ASSIGNMENT:
With pictures left out, output word for word the lines from the one containing "Select 资金 in the left navigation" through the end of the material below.

INFORMATION:
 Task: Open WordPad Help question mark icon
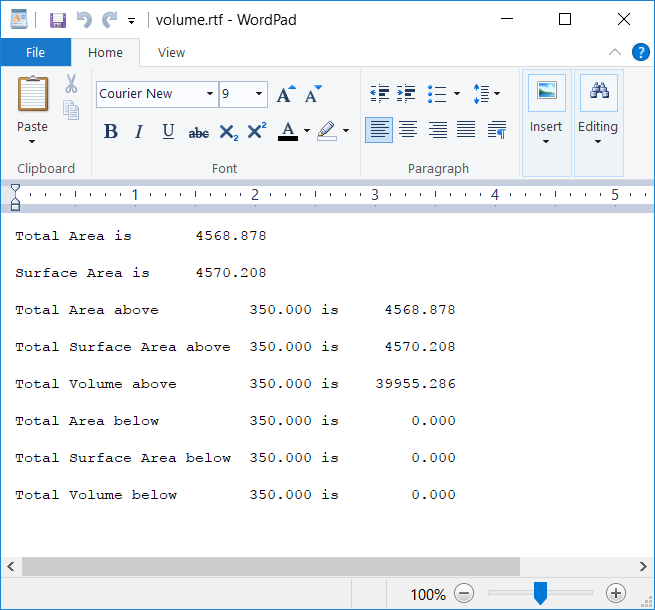click(x=641, y=52)
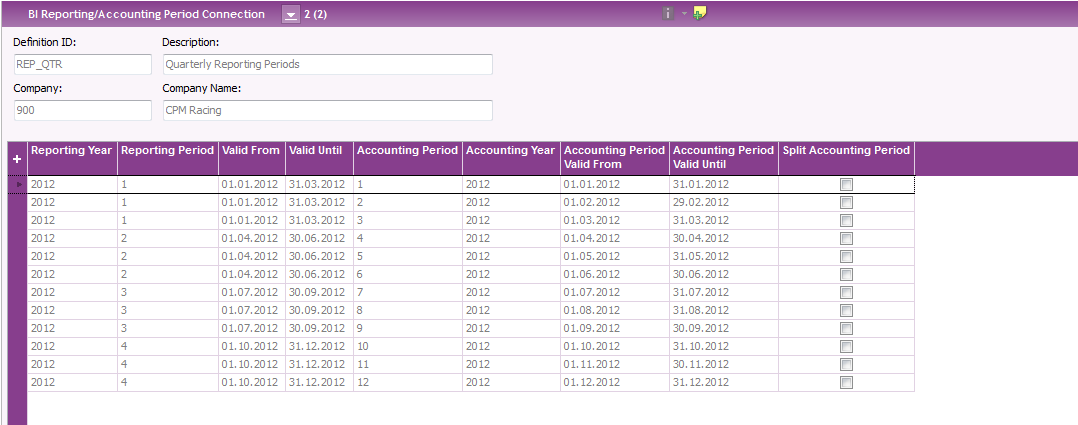Open small arrow dropdown beside info icon

point(685,14)
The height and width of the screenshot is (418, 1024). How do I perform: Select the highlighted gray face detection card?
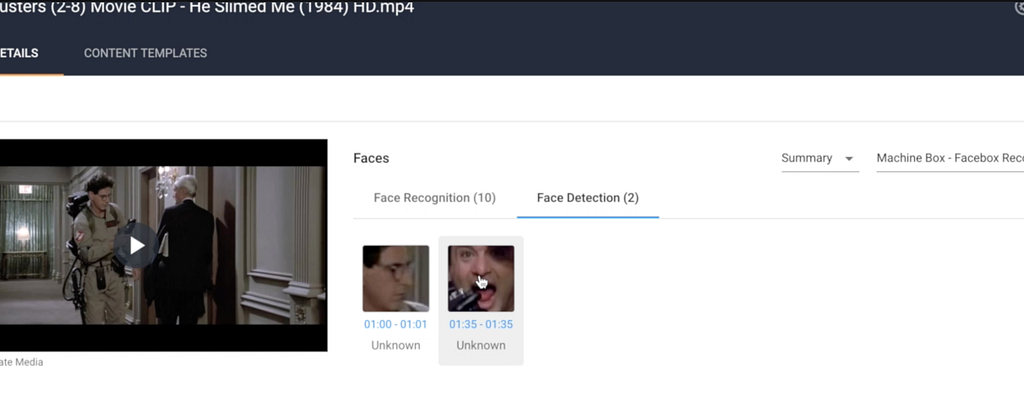[x=481, y=300]
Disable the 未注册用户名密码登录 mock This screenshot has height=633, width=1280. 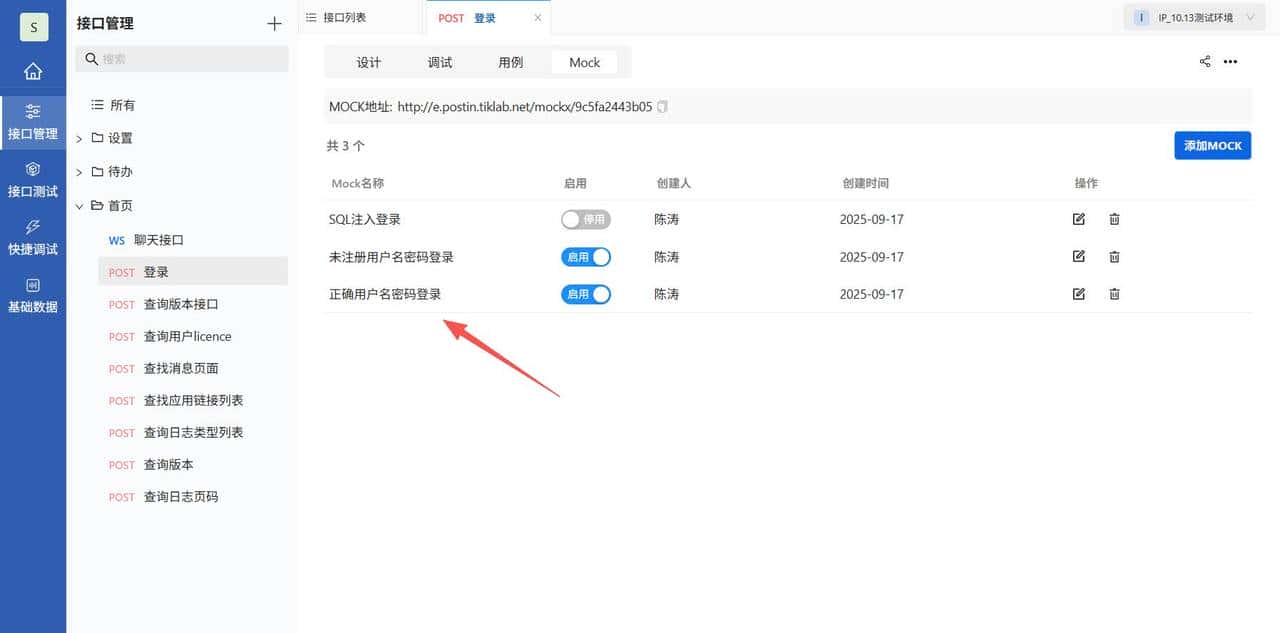585,256
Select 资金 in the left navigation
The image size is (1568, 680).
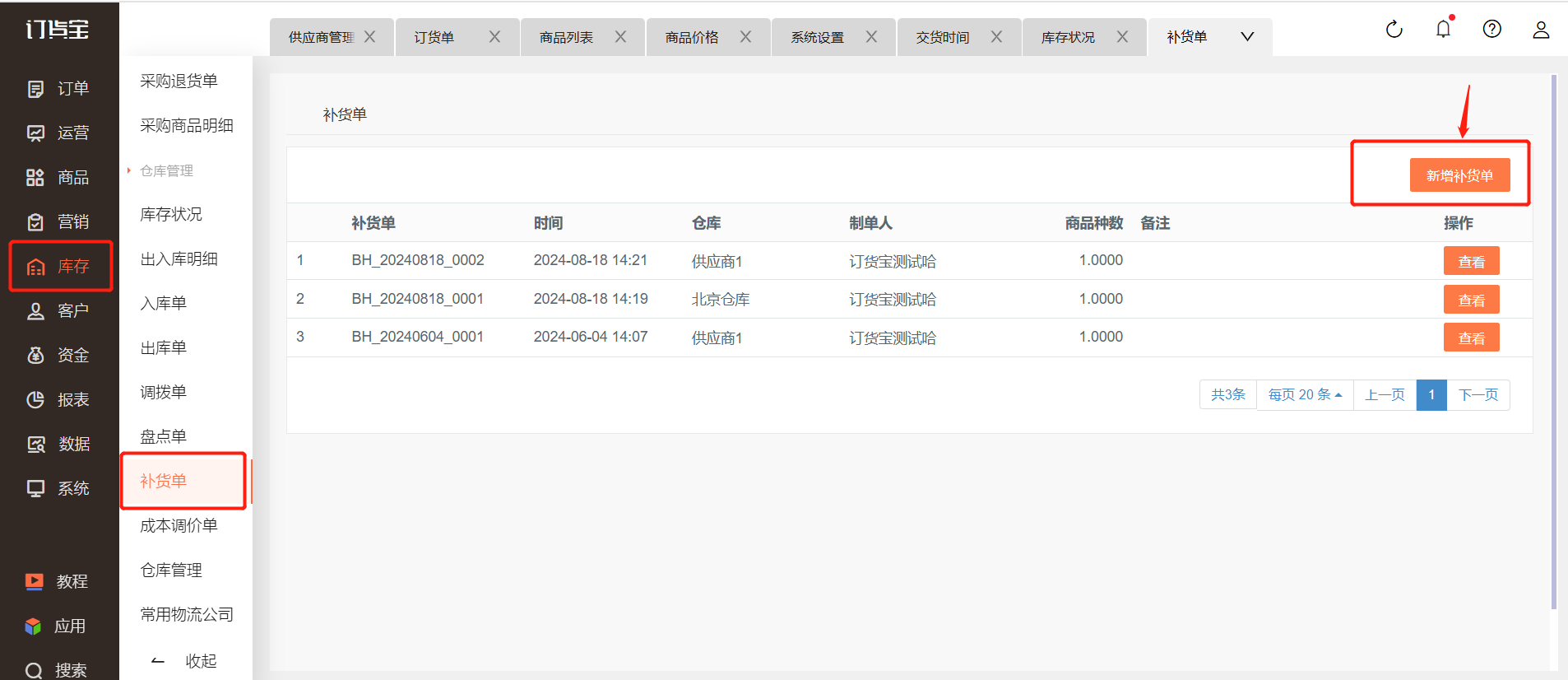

EXERCISE RESULT:
Select 资金 in the left navigation
The image size is (1568, 680).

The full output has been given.